::: Extrait du document

Hugues
Saint-Fort
Je
voudrais revenir aujourd’hui sur une distinction fondamentale en linguistique
que j’ai mentionnée récemment mais sur laquelle je n’ai pas insisté. C’est une
distinction capitale qui est au cœur d’une branche essentielle de la
linguistique : la distinction entre la phonétique et la phonologie. Dans les
classes d’introduction à la linguistique, les profs consacrent parfois un temps
relativement long à cette distinction car elle est particulièrement importante.
Aussi, quand dernièrement, quelqu’un sur les forums haïtiens s’est mis en tête
de douter qu’il puisse exister une distinction claire et nette entre ces deux
concepts, je dois dire que cela m’a fait de la peine, même si finalement cela
ne m’étonne pas du tout que ce soit cette personne qui ait émis une telle
opinion. Après tout, cette personne est un habitué de ce genre d’affirmations
complètement insensées, hélas !
Prenons
deux exemples clairs, l’un tiré de la langue créole haïtienne (kreyòl), l’autre
tiré de la langue française. Prenons le cas d’un locuteur français natif qui
entend le mot « billet » prononcé avec un « é », (ce qui se transcrirait comme
suit dans l’Alphabet Phonétique International : [bije]). Mais, quelques
instants plus tard, ce même locuteur entend le même mot « billet » prononcé cette
fois avec un « è», ce qui se transcrirait alors comme suit, toujours dans
l’Alphabet Phonétique International [bijɛ]. Vraisemblablement, ce locuteur
français natif ne réagira pas à la différence. En effet, nous savons que les
variations de prononciation enregistrées sur un mot sont généralement ignorées
par les locuteurs tant qu’elles ne constituent pas une barrière à la
compréhension et donc à la communication. Et même si on a appris à ce locuteur
natif que la prononciation normée est la seconde [bijɛ], il hausserait les
épaules car cette norme ne jouerait qu’un rôle secondaire dans la conversation.
Voici
maintenant un second exemple. Supposons qu’un locuteur natif du créole haïtien
entende le mot créole «bwɛ », ce qui se transcrirait comme suit dans l’Alphabet
Phonétique International [ bwɛ] prononcé avec la semi-voyelle ou semi-consonne
[w]. Mais, quelques instants plus tard, ce même locuteur entend le mot « bwɛ »,
prononcé cette fois avec un « r », ce qui se transcrirait comme suit, toujours
dans l’Alphabet Phonétique International [brɛ]. Vraisemblablement, ce locuteur
natif du créole haïtien ne réagira pas à la différence malgré la variation de
prononciation.

::::::
::: Données affichées

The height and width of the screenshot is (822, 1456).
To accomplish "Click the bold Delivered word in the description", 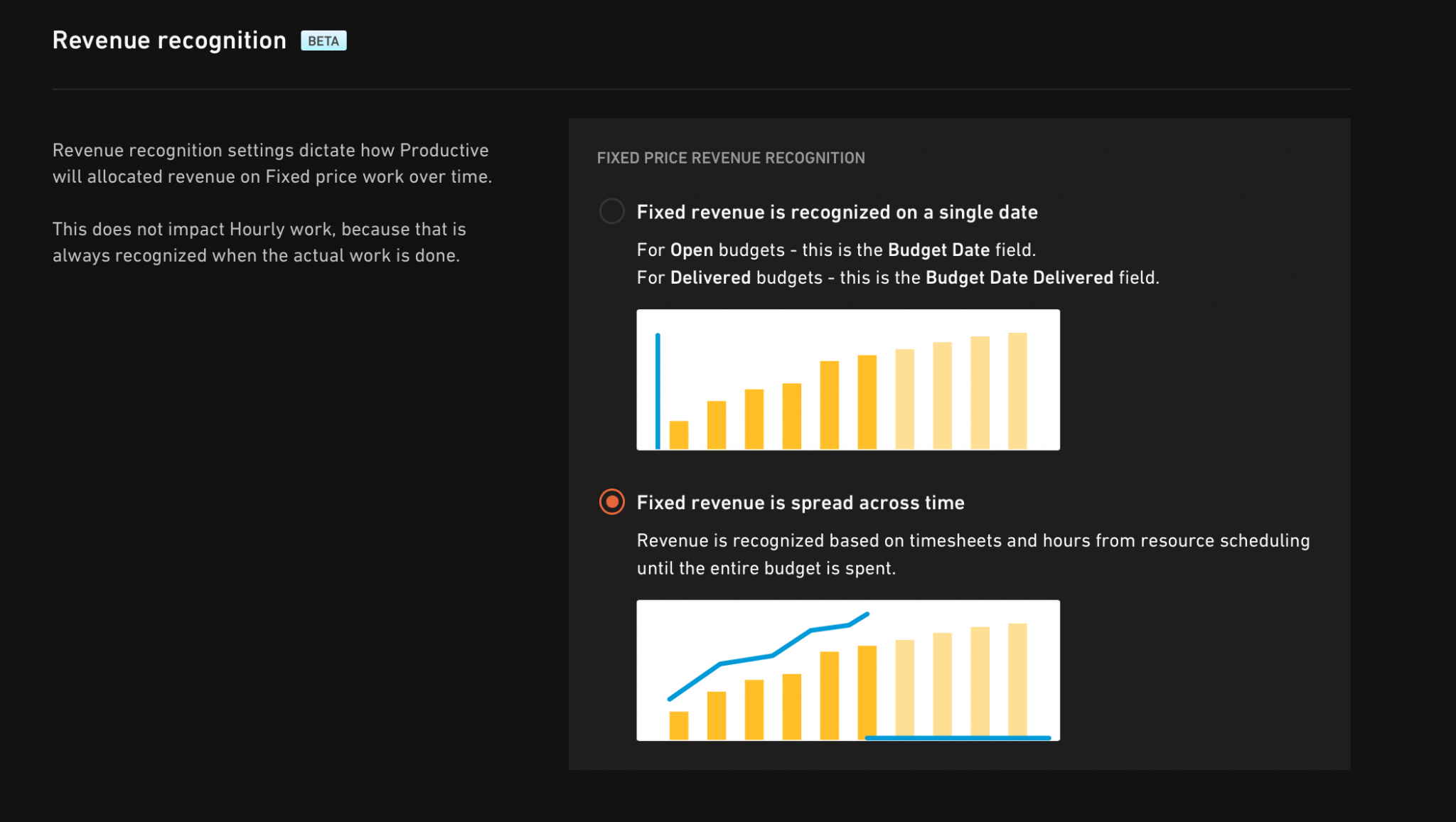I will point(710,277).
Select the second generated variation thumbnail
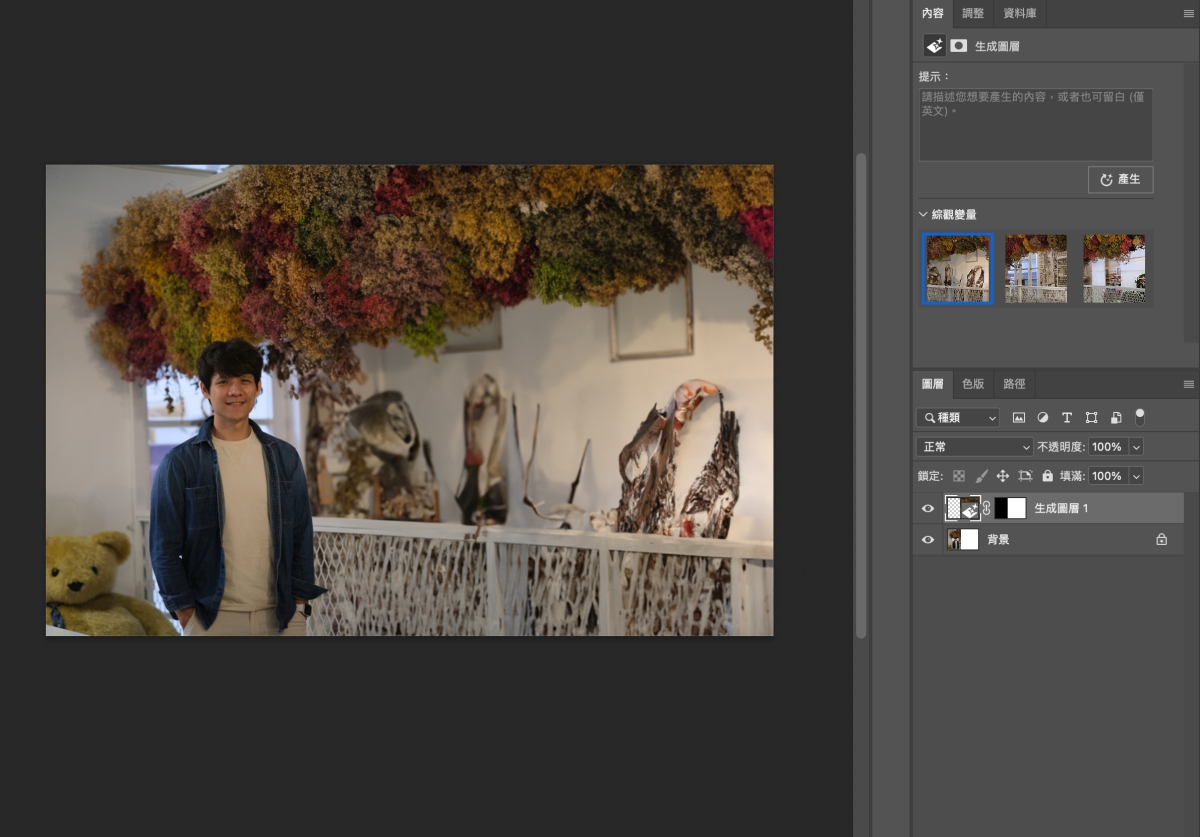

::::::

• _Consignes_
1. Résumez en quelques phrases le paragraphe de l'extrait sur la phonétique et la phonologie qui commence par « Prenons deux exemples clairs ».
2. Rédigez la suite de l'extrait sur la phonétique et la phonologie à partir de sa dernière phrase.
Les données ci-dessus proviennent d'une autre source.

• _Réponses par consigne_
1. Deux exemples sont annoncés, l'un tiré du créole haïtien, l'autre du français. Un locuteur français natif entend le mot « billet » prononcé d'abord avec un « é » [bije], puis avec un « è » [bijɛ]. Il ne réagira vraisemblablement pas à la différence, car les locuteurs ignorent généralement les variations de prononciation tant qu'elles ne nuisent pas à la compréhension. Même s'il a appris que la prononciation normée est [bijɛ], il hausserait les épaules, car cette norme ne jouerait qu'un rôle secondaire dans la conversation.

2.
Il
en irait tout autrement si l’on remplaçait [a] par [e] dans un mot tel que «
lajè » qui deviendrait alors « lejè ». On serait alors en présence de deux mots
différents et le message serait alors tout à fait différent. C’est en
raisonnant ainsi que le linguiste repère dans une langue donnée un certain
nombre de traits qui possèdent une fonction distinctive et assurent la
compréhension du sens propre au message. Nous sommes ici au cœur de la
distinction centrale entre la phonétique et la phonologie. Chez les linguistes,
la phonétique est la science qui s’occupe de la production du son (articulation),
de l’aspect physique de cette production (acoustique) et de son mode de
réception (audition). Certains linguistes pensent que, à proprement parler, la
phonétique devrait être une science physique. Un linguiste peut faire une
description des voyelles et des consonnes du français par exemple, ou du
créole, sous l’angle de leur articulation. Ce sera alors une étude phonétique.
Par contre, la phonologie étudie le rôle des sons dans le système linguistique,
c’est-à-dire qu’elle s’attache à trouver l’utilité des sons que le phonéticien
a décrits pour le fonctionnement de la langue.
Le
phonologue fait l’inventaire des phonèmes de la langue. Les phonèmes
constituent les sons fonctionnels indispensables à la compréhension
linguistique, c’est-à-dire les voyelles et les consonnes. Puis, le phonologue
définit leurs règles de combinaison, leur fonctionnement dans la langue. Quand
le son est envisagé phonétiquement, il s’écrit entre crochets [ ] mais il sera
mis entre barres obliques / /, s’il s’agit d’un phonème, c’est-à-dire un
son envisagé d’un point de vue linguistique, fonctionnel, en phonologie.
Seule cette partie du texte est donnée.